Depuis sa fondation en 1998 par la pianiste Elena Bashkirova, fille du grand pianiste pédagogue Dimitri Bashkirov, le Festival international de musique de chambre de Jérusalem n'a de cesse de réunir chaque année la fine fleur de la scène internationale. Poids lourds ou étoiles montantes, c'est tout un vivier de talents qui par-delà les difficultés politiques et économiques embrase Jérusalem pendant une dizaine de jours à la fin de l'été. En écho à ce festival, Bashkirova nous emmène ce soir en terres brahmsiennes en compagnie de son fils Michael Barenboïm au violon et de Julian Steckel au violoncelle. 

Michael Barenboïm © Janine Escher
Michael Barenboïm
© Janine Escher

Le programme s'annonce passionnant : pas moins que les trois trios pour piano et cordes de Brahms (n°1 op.8, n°2 op.87 et n°3 op.101). Œuvres majeures de la musique de chambre allemande, dont on loue très souvent l'équilibre d'une écriture hautement inspirée. On sent tout à la fois dans le premier trio l'énergie frémissante, sensuelle et impétueuse de la jeunesse (malgré les retouches par Brahms lui-même quatre décennies plus tard) au sein de laquelle affleure une pudeur touchante. Le deuxième vogue dans une large plénitude autour de laquelle les tourments de l'adversité ou les frissons passionés ne sont jamais loin. Le troisième incarne la puissance d'une volonté mûre, fière mais sensible, dont la concision canalise l'énergie créatrice à la cime de l'expression.

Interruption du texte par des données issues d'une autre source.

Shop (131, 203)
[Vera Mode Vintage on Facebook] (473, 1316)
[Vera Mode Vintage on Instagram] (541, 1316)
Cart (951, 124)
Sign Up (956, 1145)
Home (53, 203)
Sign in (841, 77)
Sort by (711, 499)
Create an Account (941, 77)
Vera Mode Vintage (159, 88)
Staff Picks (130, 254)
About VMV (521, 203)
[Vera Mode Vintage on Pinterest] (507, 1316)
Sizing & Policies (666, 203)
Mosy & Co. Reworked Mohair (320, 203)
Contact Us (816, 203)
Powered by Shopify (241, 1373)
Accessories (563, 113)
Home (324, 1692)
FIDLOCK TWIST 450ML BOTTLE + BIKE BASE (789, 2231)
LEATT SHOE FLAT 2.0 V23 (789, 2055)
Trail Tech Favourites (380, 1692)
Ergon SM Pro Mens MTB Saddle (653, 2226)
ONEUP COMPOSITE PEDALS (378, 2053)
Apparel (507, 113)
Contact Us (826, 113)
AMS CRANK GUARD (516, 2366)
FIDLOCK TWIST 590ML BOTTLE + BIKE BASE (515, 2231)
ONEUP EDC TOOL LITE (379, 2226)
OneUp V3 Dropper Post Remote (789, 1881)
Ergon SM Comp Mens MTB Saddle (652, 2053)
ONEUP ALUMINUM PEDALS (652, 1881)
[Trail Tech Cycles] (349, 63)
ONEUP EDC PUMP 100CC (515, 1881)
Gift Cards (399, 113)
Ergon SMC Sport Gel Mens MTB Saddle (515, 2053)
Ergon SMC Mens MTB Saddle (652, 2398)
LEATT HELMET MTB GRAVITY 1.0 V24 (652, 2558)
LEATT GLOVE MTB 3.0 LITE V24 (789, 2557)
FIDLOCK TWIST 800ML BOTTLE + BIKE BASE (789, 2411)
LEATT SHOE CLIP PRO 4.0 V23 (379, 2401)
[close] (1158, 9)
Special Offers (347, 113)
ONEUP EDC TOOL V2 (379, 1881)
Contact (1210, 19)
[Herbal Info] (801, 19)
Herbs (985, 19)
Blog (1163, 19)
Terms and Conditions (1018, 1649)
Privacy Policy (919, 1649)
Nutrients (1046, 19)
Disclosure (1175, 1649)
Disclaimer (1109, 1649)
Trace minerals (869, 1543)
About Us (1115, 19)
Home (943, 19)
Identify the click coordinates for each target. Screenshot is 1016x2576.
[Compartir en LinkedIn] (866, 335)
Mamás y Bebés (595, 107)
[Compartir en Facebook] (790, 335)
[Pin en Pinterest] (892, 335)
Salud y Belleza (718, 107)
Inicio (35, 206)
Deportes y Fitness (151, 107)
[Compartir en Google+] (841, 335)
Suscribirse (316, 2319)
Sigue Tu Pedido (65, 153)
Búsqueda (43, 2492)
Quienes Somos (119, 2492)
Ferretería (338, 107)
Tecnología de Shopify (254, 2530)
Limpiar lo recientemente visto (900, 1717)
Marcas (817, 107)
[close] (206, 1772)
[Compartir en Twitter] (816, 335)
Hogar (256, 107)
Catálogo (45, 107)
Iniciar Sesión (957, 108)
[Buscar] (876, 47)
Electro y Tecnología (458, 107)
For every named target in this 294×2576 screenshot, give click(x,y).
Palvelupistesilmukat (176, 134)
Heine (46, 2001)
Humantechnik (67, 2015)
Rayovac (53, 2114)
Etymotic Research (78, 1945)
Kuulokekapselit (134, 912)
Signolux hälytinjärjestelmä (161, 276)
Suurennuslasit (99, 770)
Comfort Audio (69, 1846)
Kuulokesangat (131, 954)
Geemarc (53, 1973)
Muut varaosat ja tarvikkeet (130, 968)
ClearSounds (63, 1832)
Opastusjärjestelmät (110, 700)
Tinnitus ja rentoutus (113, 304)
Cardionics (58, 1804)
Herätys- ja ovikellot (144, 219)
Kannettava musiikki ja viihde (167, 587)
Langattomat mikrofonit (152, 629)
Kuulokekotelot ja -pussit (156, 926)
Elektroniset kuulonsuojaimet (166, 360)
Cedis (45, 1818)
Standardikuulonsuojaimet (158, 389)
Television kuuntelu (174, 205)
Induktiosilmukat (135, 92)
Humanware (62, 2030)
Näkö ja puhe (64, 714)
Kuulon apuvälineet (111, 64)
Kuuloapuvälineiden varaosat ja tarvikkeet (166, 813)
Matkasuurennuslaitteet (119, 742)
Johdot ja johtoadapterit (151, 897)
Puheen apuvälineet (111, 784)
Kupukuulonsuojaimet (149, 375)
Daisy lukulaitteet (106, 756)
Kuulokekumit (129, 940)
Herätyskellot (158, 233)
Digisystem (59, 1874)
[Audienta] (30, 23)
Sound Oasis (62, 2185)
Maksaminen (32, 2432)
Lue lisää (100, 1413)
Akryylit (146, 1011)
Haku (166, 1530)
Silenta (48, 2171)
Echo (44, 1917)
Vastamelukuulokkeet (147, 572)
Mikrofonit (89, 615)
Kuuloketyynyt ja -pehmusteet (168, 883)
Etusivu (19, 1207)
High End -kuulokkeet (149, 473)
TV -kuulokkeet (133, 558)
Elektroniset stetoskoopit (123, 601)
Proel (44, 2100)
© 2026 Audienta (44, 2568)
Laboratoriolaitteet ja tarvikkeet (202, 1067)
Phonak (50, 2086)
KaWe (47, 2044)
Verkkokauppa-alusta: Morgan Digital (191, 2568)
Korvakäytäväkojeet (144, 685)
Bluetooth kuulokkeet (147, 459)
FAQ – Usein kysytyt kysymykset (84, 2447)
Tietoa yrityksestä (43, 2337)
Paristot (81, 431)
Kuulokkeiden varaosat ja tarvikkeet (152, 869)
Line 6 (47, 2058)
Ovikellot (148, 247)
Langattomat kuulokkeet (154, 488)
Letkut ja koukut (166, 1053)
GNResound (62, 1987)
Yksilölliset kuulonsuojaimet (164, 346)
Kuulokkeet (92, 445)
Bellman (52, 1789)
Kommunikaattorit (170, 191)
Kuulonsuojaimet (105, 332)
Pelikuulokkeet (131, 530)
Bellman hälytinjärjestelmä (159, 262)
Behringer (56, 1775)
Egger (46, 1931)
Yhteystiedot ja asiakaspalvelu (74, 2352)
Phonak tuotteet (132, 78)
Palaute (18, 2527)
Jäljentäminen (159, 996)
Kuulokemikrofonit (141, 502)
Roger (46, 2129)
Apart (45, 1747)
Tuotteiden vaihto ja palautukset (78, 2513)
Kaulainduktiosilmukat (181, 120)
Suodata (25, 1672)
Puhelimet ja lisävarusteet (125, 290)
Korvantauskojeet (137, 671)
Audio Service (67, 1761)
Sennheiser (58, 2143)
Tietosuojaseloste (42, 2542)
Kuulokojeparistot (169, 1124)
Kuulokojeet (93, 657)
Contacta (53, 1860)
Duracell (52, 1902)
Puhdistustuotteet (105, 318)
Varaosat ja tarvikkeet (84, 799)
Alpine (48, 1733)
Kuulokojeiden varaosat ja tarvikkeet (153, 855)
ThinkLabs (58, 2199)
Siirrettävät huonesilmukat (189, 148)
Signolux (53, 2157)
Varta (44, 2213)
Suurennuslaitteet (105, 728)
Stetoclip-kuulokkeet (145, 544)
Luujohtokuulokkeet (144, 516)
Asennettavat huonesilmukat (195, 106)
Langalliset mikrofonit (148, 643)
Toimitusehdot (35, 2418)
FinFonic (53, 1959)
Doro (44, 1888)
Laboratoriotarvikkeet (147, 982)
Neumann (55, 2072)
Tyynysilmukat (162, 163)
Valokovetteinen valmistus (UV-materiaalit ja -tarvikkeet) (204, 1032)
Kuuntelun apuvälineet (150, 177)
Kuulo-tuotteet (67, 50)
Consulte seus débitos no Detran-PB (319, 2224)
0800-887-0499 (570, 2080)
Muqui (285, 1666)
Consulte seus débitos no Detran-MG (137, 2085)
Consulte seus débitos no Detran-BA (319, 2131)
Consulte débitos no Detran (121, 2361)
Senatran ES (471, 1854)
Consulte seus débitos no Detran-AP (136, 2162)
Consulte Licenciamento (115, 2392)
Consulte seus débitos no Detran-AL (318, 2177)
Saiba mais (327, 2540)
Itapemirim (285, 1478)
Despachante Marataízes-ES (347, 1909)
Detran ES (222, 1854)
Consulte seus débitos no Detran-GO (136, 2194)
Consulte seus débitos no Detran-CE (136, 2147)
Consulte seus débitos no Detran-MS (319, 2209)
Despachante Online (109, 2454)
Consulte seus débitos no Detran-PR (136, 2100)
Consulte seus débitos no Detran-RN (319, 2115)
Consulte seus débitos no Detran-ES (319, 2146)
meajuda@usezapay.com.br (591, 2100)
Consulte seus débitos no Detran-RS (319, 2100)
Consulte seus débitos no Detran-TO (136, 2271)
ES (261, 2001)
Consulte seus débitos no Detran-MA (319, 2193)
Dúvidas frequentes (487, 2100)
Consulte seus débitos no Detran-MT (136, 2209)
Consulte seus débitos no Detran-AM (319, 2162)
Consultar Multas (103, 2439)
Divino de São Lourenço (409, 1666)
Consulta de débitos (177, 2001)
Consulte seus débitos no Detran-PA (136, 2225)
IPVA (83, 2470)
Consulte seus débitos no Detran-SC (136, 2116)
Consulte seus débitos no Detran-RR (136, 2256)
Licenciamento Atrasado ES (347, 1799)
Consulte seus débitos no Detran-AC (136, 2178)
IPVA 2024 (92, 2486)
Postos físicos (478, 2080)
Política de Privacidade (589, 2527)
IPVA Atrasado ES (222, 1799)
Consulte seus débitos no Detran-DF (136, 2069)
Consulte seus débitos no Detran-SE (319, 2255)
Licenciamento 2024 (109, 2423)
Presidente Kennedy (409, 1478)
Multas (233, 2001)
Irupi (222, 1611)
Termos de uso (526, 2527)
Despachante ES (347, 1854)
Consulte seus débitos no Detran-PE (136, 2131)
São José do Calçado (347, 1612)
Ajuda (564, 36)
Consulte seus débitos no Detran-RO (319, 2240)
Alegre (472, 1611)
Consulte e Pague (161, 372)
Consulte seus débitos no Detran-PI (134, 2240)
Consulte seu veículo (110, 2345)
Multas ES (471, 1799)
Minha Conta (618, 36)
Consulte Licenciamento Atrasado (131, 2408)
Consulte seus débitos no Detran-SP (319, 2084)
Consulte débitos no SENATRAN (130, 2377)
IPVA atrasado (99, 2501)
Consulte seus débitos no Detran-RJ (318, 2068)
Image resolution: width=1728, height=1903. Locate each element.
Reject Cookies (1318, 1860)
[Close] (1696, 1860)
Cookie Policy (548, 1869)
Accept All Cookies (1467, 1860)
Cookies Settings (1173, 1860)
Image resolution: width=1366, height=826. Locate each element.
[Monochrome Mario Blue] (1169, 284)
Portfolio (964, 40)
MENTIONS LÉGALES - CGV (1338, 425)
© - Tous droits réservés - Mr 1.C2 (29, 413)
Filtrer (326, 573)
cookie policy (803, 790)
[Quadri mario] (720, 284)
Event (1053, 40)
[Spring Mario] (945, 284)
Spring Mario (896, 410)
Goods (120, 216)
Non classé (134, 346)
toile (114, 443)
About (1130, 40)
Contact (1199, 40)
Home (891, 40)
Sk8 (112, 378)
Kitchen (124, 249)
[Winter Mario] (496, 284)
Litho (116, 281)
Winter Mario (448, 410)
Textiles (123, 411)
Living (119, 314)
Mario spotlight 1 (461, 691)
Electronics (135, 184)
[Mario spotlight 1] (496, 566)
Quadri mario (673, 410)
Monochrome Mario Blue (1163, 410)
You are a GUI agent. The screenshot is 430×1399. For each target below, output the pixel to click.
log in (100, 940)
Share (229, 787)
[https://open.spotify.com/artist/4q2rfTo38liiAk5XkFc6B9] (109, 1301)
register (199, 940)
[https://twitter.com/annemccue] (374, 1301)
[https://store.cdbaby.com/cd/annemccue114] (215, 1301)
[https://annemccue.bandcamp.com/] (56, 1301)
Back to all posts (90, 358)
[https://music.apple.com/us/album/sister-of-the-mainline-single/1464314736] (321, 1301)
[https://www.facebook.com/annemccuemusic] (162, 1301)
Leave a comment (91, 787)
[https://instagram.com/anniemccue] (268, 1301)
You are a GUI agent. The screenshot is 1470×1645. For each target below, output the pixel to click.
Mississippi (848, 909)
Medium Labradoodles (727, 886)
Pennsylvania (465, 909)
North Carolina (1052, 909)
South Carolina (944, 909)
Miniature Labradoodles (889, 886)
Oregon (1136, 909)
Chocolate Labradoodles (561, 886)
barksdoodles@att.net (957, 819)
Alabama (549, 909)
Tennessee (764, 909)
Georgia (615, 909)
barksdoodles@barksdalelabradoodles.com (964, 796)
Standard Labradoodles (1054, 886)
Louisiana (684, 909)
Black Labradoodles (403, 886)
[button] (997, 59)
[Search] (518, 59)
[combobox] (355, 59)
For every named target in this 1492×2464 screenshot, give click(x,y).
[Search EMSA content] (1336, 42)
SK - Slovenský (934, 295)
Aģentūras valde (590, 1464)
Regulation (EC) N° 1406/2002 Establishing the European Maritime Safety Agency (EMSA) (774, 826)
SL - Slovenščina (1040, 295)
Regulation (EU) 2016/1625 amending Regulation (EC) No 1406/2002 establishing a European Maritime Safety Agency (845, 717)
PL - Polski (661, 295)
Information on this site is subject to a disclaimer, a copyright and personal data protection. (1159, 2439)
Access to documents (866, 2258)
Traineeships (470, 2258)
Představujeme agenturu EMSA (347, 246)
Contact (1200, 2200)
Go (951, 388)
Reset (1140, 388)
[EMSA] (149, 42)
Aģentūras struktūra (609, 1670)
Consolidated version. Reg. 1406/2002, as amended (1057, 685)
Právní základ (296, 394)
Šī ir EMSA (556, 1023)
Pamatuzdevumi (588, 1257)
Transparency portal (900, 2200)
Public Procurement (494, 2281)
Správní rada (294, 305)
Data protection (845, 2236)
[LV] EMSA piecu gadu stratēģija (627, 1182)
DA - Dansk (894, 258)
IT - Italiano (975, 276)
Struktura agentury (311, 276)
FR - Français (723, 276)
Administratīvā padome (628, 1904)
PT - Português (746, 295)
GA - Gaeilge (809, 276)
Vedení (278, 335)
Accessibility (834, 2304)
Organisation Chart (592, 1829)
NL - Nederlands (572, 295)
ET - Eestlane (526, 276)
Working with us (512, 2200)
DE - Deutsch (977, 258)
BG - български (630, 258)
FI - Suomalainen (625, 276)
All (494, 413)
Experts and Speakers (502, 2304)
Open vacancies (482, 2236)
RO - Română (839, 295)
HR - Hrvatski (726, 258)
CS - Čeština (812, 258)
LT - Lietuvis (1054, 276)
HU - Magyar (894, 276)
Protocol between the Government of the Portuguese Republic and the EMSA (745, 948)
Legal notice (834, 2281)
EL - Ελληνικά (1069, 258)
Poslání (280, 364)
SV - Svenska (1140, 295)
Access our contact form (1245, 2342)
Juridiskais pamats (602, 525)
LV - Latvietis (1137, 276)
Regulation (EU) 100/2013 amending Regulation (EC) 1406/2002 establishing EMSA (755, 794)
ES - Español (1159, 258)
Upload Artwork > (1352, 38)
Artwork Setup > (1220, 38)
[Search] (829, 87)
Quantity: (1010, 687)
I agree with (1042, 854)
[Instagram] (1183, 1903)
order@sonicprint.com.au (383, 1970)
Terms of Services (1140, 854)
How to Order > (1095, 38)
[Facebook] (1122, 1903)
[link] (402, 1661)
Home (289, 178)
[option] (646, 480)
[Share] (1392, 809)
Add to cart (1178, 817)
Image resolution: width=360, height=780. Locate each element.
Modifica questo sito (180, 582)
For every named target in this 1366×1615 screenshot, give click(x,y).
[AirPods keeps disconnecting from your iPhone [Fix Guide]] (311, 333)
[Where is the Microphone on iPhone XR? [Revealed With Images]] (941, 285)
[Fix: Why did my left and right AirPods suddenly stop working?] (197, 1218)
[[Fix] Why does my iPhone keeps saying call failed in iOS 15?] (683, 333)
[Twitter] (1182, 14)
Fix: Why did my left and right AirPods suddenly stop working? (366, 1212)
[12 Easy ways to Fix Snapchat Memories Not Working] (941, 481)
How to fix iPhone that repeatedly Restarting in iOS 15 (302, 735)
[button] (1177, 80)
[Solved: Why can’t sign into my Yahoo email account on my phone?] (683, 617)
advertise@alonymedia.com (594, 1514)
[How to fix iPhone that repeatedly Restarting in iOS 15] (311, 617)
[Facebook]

Une telle musique s'avère extrêmement exigeante pour quiconque s'y frotte, elle n'admet rien d'autre qu'une implication totale et sincère de la part des interprètes, immersion sans laquelle l'expression en pâtit. Que dire ici de la sincérité de ces musiciens dans la lecture de ces œuvres ? Sans doute manque-t-il quelque chose. Probablement une assurance, une sûreté, en tout cas une direction et une cohérence. Dès les premières notes du Trio op.101, l'équilibre des voix semble incertain. Du parterre le piano manque réellement de clarté, et le son, velléitaire, a du mal à se projeter. Hormis les fausses notes qu'égrènent de-ci de-là les octaves ou les giboulées fulgurantes, il y a clairement un manque de sûreté dans le texte, un à-peu près dans lequel le piano s'embourbe et se place malgré lui "hors-jeu". C'est ainsi le cas par moment dans les Allegros initiaux des Trios n°1 et 3, ou dans le Scherzo : Presto du Trio n°2. L'usage excessif de la pédale de résonance proviendrait-il d'une volonté de masquer toutes ces imprécisions sous une illusion de fluidité ? Il n'est par ailleurs pas toujours aisé de comprendre la pianiste dans ses choix stylistiques, entre la légère avance sur le temps qu'elle s'empresse de ficeler dans l'Allegro du Trio n°3, ou les accents excessifs voire incongrus projetés sur certains traits descendants.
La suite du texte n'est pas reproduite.